WHAT YOU HAVE TO DO: Format the listing below as a JSON array of strings, one string per line, skipping any blank lines.

::: TASK INPUT :::

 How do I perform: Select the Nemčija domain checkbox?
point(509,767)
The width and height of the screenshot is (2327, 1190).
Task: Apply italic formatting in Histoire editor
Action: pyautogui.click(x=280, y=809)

:::

PROBLEM SOLUTION:
[
  " How do I perform: Select the Nemčija domain checkbox?",
  "point(509,767)",
  "The width and height of the screenshot is (2327, 1190).",
  "Task: Apply italic formatting in Histoire editor",
  "Action: pyautogui.click(x=280, y=809)"
]